Echo the part of the material that opens with the line containing "Task: Click the redo arrow icon" and closes with the line containing "Action: click(x=85, y=30)", including both of those lines, and leave the pictures out of your answer.
Records for processing start
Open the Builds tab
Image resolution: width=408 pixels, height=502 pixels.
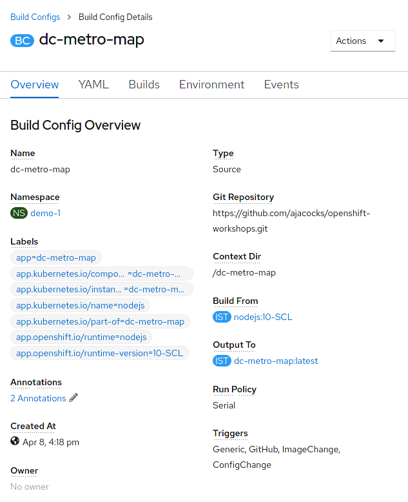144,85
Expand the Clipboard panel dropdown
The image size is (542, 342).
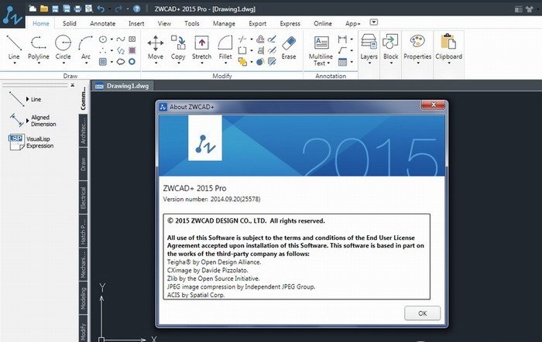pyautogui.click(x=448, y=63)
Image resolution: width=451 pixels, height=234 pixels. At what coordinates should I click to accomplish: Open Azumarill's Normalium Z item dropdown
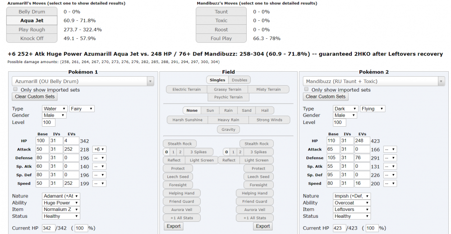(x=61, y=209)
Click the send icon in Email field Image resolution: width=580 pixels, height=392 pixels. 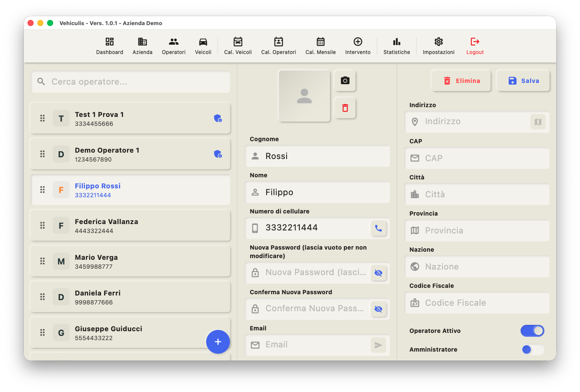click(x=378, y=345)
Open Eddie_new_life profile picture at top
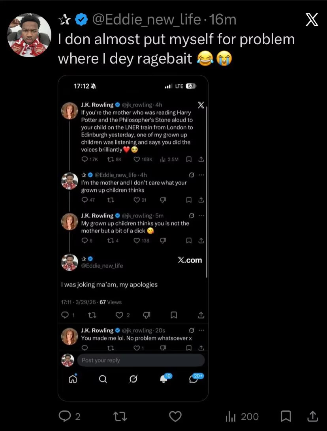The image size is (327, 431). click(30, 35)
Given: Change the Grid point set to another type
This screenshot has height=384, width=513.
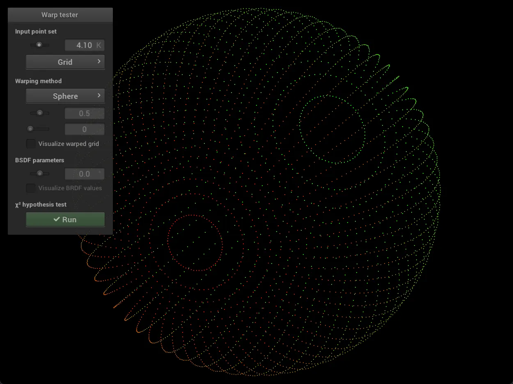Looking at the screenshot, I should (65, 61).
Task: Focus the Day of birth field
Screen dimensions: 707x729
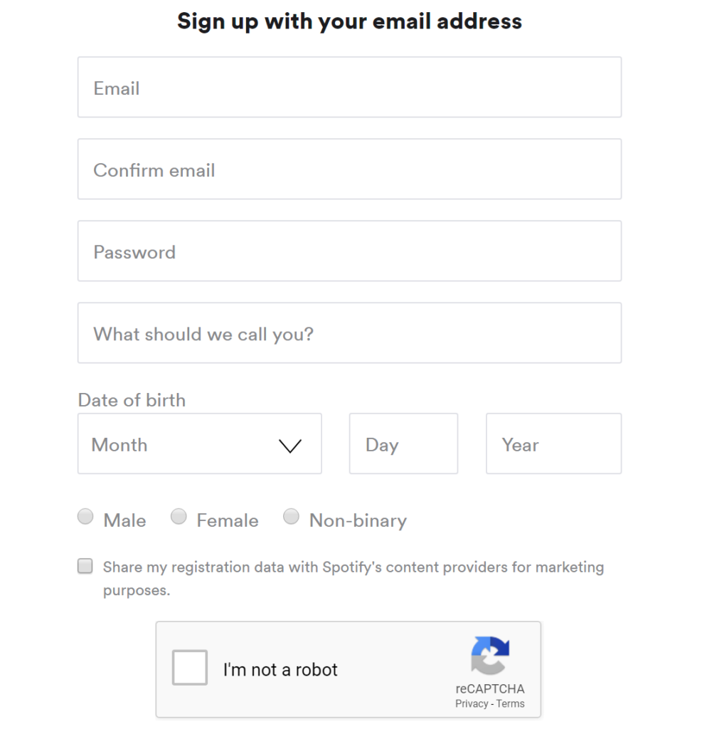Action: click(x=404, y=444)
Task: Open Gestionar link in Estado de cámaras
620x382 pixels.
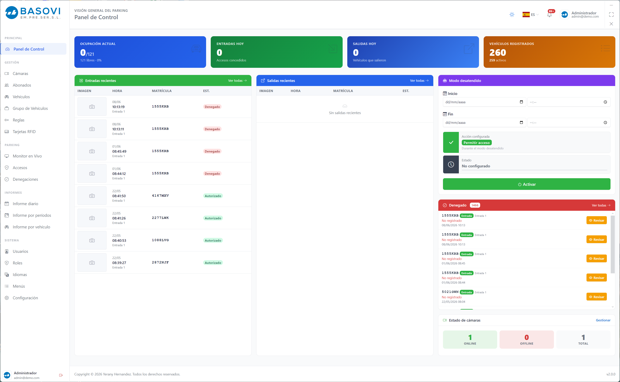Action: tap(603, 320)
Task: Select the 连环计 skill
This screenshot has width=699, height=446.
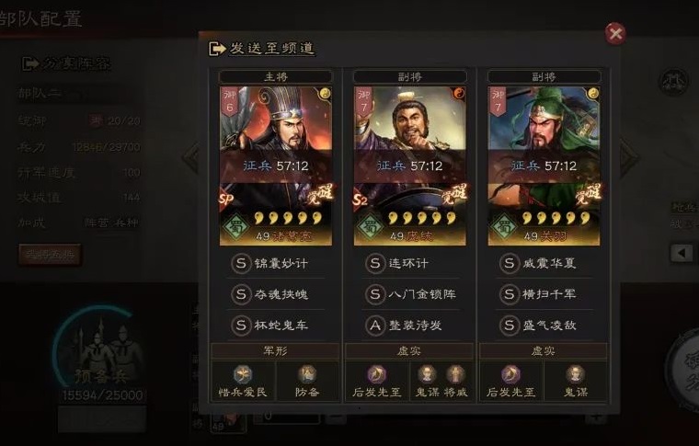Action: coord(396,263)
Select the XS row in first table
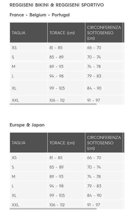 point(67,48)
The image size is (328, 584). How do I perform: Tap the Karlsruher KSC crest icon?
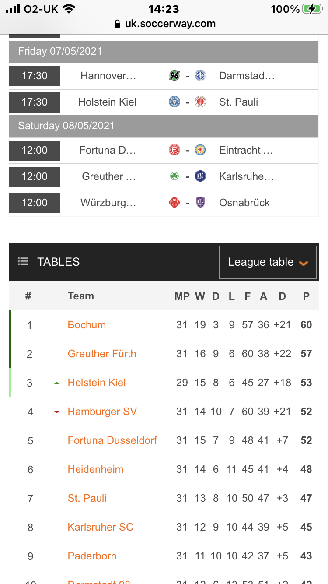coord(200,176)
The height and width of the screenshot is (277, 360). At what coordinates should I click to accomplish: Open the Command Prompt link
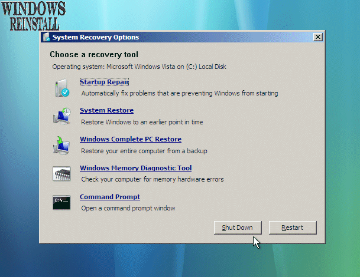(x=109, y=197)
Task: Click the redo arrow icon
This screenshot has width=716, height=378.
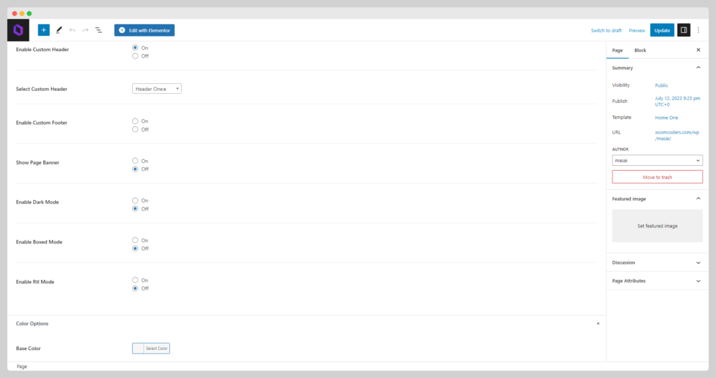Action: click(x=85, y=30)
Records for processing end
Records for processing start
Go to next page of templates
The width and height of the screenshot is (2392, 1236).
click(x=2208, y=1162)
Records for processing end
Records for processing start
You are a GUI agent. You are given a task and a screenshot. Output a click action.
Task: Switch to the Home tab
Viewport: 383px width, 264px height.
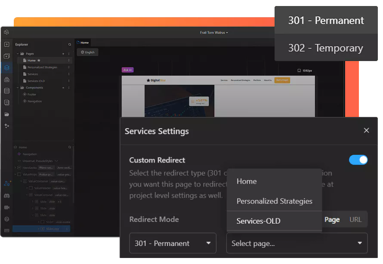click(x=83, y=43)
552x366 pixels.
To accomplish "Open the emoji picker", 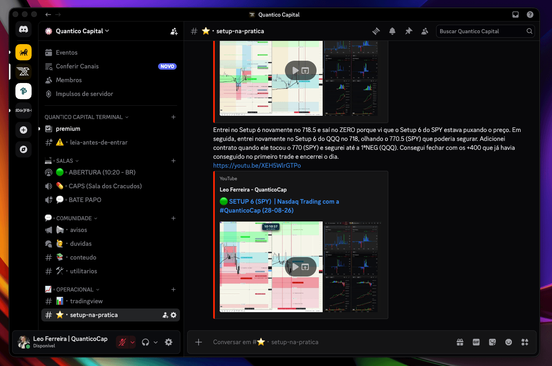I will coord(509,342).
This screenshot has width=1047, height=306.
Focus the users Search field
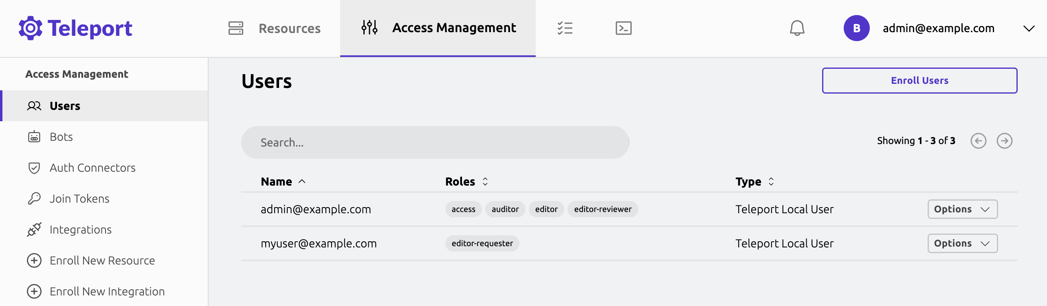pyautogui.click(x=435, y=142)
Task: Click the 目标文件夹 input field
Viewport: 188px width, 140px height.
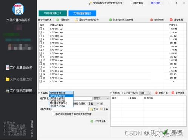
Records for processing end
» Answer:
Task: Click the redo arrow icon
This screenshot has width=716, height=378.
Action: click(x=85, y=30)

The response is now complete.